Sven Birkerts declared in 1994 in his book The Gutenberg Elegies: The Fate of Reading in the Electronic Age that reading in the under thirty crowd is in decline. "I see the wholesale wiring of America," Birkerts proclaimed.1 Birkerts felt that reading's demise will come because the world of e-mail and Internet surfing will steal time from people. Time stolen translates into few moments to enjoy a book.
Birkerts missed his prophetic warning, though. How could he have guessed that Stephen King would allow readers to download his tome, or that Zondervan would invite readers to download chapter one of Philip Yancey's Reaching for the Invisible God?
Advertisement

Ask Barnes and Noble or the average church member standing at the door on Sunday morning, and you will find that reading is in, big time. It's just that much of what people read is not what preachers read. Is this good or bad?
Preachers read books on preaching style, like Fred Craddock's Preaching or Calvin Miller's The Empowered Communicator or Eugene Lowry's The Homiletical Plot. The goal of such reading is to improve preaching and find a creative angle in which to unfold the sermon.
Or preachers read in order to improve themselves. Preachers read George Barna for The Power of Vision, for demographic insights and trends. Preachers read Eugene Peterson for improving those angles of ministry while searching for that "tall-steeple church with a cheese cake congregation,"2 knowing all the while the church you pastor is Under the Unpredictable Plant. After all, preachers need a little help to spread The Message.

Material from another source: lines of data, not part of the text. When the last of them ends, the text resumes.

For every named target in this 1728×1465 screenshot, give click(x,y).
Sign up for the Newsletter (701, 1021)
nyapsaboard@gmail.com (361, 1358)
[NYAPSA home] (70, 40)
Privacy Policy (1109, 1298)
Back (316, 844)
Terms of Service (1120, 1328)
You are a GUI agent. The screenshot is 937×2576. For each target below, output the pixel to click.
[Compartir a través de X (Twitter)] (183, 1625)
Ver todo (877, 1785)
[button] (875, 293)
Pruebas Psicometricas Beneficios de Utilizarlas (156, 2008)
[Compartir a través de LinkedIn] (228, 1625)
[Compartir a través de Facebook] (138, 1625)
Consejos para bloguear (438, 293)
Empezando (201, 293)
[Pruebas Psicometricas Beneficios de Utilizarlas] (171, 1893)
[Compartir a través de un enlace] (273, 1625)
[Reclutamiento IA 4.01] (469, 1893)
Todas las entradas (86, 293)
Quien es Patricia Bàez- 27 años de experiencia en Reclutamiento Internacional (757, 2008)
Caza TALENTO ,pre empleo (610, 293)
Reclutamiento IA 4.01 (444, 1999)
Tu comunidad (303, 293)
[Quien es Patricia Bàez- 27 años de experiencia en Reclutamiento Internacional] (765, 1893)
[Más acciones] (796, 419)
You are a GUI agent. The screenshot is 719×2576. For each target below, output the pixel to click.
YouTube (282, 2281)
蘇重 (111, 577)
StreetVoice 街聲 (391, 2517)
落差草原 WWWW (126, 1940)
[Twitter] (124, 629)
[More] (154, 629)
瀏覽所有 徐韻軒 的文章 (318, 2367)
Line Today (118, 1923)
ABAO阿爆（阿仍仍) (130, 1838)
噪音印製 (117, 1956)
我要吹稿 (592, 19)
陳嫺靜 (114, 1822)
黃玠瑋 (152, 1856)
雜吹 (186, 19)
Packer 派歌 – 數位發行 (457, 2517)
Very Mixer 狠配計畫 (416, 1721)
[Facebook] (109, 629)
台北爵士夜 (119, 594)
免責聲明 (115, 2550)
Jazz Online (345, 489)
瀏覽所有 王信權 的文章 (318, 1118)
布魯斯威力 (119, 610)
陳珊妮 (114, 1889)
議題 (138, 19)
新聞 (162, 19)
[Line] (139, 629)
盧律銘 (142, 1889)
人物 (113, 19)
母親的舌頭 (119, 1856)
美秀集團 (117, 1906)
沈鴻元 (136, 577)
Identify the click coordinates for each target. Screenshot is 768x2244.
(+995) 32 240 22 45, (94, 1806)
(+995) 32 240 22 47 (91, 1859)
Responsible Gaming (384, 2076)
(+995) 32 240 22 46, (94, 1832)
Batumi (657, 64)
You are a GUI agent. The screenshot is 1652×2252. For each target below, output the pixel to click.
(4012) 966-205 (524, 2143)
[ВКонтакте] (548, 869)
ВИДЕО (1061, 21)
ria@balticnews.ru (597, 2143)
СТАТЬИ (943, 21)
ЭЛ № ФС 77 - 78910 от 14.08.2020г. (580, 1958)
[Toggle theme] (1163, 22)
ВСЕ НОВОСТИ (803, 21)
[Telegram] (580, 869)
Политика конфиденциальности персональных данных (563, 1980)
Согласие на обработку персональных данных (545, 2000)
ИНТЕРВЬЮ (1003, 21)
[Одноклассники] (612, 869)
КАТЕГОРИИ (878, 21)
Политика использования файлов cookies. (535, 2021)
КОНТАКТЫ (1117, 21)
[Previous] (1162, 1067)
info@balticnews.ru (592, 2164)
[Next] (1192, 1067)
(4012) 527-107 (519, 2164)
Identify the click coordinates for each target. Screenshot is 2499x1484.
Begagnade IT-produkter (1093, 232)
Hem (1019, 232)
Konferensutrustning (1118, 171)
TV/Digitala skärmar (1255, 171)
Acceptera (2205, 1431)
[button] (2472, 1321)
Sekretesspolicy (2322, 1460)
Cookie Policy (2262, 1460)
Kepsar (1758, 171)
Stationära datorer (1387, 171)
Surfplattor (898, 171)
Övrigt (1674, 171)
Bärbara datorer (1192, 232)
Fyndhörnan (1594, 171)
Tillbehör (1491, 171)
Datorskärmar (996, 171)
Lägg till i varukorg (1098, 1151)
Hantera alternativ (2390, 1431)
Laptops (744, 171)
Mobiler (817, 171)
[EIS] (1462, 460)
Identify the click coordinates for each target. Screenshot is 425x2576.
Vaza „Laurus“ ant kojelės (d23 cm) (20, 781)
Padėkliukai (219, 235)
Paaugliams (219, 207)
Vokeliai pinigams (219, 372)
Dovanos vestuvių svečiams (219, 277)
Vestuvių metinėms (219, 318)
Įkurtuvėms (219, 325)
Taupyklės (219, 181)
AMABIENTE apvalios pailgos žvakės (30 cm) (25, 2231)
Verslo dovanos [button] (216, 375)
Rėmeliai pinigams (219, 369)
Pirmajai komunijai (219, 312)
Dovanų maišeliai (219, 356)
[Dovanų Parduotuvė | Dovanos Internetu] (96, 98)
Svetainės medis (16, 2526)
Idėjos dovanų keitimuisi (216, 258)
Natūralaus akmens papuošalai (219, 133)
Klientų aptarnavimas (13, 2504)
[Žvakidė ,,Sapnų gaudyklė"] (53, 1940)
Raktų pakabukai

Preachers read Max Lucado for the great story, somehow hoping that if the congregation does not applaud, maybe somehow God will sound forth The Applause of Heaven. Preachers read Philip Yancey for the great quote from Luther or Augustine, wishing for that striking quote in the sermon What Is So Amazing about Grace?
For ministry preachers read Henri Nouwen while gleaning the secrets In the Name of Jesus. For leadership John Maxwell gets you into the groove. For the sermon family series James Dobson gives advice: Love Must Be Tough. For a smorgasbord of ideas Chuck Swindoll comes through. Soon you will Laugh Again. Surely your sermons will find Hope Again. And of course, preachers read C.S. Lewis for that creative children's sermon about The Lion, the Witch, and the Wardrobe.
Every preacher knows the path to Word Pictures for sermons from A. T. Robertson or the joy of wading through the detail of F. F. Bruce on John or James Dunn on Romans or Warren Wiersbe, who can help your sermons just Be.
Preachers serve as the great book buyers of the age. Ask any preacher if he or she has a book and presto, you'll find a stack of unread books off in some corner of the study. Preachers buy books. They collect books. They read books.